In this case, the two brothers participated in the paternity study in response to a preview communication from the laboratory support service explaining that the test required the presence of both twins to study each of them separately, as well as the importance of including the mother. We observed 14 alleged father-twin 1 incompatibilities for Y-STRs loci (table 1) while no discrepancies between the alleged father and twin 2 were found allowing us to link twin 2 to the same paternal linage of the alleged father and to exclude twin 1 relationship to him. On the other hand, the analysis of the autosomal markers enabled us to establish the biological paternity of the alleged father in regard to twin 2 while excluding him as the father of twin 1. We also confirmed the biological maternity thus excluding any possibility of an interchange of the twins.
The difference between the birth weight of twin 1 and twin 2 was remarkable (680 g). This has also been mentioned by other authors 4,10,12,22 and is explained by the different gestational age of the children as a consequence of the time elapsed between one fertilization and the second one 21. Some authors assume that the time between the first and the second fertilization is about three or four days, although this time can be even longer (up to 14 days) 1,5,6.
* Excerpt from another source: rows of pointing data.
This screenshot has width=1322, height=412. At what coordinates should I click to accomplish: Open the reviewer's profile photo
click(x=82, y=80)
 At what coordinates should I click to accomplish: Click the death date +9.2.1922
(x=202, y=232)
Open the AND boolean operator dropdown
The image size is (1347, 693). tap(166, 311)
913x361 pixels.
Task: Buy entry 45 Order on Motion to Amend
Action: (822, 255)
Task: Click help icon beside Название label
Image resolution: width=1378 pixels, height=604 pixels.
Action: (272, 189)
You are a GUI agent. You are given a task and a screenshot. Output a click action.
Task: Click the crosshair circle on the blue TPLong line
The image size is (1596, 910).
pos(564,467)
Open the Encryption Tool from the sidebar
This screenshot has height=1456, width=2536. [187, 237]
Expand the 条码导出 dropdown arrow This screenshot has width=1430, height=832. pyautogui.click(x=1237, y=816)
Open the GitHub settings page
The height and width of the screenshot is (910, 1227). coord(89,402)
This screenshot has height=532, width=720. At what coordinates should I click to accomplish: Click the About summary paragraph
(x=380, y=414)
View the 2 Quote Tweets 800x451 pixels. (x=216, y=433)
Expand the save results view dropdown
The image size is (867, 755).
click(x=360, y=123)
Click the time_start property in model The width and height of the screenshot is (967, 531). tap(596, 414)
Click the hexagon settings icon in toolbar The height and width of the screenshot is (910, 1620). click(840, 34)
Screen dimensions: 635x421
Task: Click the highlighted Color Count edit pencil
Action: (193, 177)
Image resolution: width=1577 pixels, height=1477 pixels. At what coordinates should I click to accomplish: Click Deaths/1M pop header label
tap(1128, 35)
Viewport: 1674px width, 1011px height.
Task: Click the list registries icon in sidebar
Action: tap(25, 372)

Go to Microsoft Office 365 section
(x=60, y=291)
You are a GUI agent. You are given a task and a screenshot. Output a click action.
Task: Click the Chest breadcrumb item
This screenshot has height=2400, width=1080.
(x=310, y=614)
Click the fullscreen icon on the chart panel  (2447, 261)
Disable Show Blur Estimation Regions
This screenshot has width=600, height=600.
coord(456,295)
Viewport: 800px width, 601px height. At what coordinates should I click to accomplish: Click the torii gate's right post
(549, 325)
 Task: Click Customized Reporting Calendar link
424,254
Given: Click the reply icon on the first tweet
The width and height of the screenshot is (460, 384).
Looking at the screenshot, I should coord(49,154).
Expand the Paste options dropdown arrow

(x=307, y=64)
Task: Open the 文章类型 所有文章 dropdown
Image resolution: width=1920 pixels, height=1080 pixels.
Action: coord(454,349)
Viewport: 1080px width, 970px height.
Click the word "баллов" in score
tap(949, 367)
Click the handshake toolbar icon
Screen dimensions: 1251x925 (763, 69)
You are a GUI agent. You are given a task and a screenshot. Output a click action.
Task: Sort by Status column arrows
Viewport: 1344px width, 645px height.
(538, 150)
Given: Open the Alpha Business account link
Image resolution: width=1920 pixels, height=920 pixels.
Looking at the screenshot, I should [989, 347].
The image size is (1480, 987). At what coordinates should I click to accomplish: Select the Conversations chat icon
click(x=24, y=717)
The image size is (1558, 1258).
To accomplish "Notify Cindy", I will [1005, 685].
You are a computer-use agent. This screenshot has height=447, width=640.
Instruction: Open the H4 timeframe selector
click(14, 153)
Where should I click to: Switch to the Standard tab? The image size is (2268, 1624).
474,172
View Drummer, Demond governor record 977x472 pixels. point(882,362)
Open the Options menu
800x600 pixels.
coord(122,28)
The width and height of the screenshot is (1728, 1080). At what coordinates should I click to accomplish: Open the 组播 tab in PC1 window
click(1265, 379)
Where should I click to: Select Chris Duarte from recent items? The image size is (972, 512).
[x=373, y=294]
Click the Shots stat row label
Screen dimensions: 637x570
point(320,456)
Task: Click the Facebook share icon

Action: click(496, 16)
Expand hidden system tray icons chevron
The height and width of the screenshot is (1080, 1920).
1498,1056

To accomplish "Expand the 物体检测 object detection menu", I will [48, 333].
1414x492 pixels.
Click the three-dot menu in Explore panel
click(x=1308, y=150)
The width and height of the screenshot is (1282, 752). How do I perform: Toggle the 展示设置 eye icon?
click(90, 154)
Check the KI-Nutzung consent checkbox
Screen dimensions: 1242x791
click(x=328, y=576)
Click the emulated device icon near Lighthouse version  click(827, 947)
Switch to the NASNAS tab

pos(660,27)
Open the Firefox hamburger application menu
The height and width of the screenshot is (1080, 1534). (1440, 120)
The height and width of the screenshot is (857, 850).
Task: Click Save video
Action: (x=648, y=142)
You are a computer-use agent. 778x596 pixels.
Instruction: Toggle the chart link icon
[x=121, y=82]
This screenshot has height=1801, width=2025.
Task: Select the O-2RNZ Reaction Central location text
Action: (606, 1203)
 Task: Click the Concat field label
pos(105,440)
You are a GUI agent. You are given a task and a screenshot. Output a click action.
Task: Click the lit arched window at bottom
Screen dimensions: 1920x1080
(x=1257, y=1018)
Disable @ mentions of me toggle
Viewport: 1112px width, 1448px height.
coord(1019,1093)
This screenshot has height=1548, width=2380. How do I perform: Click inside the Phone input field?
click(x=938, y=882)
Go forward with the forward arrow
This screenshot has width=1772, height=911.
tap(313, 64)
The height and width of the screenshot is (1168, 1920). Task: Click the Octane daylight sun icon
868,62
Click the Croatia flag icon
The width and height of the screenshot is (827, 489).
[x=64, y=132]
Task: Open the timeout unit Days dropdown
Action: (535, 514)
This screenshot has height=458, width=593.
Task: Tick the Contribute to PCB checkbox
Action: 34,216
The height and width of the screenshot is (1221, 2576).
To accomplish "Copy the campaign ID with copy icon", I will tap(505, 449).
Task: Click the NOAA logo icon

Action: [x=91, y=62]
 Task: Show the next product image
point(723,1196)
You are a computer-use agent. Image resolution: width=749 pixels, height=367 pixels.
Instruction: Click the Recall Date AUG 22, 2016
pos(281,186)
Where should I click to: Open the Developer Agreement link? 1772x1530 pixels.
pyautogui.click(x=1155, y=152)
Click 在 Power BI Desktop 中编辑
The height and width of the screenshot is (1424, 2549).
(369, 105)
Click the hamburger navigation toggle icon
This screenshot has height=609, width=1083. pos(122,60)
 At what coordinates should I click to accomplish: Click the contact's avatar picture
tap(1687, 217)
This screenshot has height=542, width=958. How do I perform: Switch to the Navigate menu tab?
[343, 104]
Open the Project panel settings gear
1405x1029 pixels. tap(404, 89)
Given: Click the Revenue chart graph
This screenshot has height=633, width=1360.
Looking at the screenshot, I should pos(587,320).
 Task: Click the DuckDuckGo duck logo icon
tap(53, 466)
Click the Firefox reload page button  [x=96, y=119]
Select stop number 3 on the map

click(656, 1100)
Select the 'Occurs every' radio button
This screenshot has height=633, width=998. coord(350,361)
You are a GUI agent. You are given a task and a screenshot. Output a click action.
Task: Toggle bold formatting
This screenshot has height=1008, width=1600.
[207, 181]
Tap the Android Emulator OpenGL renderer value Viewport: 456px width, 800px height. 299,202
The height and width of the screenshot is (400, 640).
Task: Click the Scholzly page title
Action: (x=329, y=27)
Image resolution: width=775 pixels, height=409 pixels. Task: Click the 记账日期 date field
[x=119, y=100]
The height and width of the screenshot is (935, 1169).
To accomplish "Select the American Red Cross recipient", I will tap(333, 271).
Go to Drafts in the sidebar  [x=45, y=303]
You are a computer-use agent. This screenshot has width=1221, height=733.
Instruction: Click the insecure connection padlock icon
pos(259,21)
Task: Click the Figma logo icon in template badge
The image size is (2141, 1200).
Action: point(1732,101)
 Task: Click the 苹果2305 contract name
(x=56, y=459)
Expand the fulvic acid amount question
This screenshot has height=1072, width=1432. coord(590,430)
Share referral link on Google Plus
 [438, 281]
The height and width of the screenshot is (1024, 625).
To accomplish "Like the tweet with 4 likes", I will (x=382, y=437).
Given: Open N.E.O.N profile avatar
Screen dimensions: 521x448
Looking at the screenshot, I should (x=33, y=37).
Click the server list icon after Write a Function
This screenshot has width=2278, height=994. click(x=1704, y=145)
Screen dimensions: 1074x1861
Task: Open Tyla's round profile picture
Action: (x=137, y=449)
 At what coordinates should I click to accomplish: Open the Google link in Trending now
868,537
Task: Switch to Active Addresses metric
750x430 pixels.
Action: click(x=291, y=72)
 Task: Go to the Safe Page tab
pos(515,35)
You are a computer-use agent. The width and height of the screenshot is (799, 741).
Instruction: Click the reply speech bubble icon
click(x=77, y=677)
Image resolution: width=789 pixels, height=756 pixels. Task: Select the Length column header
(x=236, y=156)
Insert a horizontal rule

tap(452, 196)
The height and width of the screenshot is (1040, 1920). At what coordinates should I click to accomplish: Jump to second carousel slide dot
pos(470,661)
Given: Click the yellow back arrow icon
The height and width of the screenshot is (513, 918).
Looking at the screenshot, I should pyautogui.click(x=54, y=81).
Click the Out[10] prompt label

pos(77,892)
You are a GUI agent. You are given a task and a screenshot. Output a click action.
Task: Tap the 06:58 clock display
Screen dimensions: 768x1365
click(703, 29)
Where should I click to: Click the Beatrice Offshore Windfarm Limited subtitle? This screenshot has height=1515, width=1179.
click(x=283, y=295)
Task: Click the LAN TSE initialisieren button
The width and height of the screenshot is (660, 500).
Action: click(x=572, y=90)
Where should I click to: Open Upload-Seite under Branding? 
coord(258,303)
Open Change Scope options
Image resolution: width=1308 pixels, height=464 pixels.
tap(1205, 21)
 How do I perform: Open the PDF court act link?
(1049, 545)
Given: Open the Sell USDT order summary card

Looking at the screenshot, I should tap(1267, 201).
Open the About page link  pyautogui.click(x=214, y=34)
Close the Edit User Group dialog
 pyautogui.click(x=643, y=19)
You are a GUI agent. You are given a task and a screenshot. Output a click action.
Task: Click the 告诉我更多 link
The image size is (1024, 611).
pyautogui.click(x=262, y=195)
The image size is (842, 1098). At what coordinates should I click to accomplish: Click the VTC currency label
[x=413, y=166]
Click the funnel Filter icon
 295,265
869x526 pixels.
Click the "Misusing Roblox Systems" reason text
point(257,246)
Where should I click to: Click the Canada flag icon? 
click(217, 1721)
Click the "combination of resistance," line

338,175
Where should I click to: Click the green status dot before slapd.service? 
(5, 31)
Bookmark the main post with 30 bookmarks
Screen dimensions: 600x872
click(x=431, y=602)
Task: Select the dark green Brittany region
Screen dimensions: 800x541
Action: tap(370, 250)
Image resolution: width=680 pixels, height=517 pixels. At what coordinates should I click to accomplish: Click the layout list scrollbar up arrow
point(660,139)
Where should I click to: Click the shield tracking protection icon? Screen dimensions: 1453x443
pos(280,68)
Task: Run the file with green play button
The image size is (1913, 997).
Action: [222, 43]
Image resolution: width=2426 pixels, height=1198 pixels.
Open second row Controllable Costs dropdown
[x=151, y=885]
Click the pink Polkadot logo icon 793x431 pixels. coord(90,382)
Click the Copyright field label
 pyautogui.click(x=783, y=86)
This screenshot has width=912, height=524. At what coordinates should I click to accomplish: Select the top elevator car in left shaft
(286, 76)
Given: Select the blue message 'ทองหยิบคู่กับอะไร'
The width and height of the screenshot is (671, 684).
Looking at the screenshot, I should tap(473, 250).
Finally, this outcome allowed us to detect a case of dizygotic twins with different fathers, which is a rare and infrequent event reported in the literature. This case reiterates the need for the participation of both twins in paternity testing as these events happen although their frequency is not high.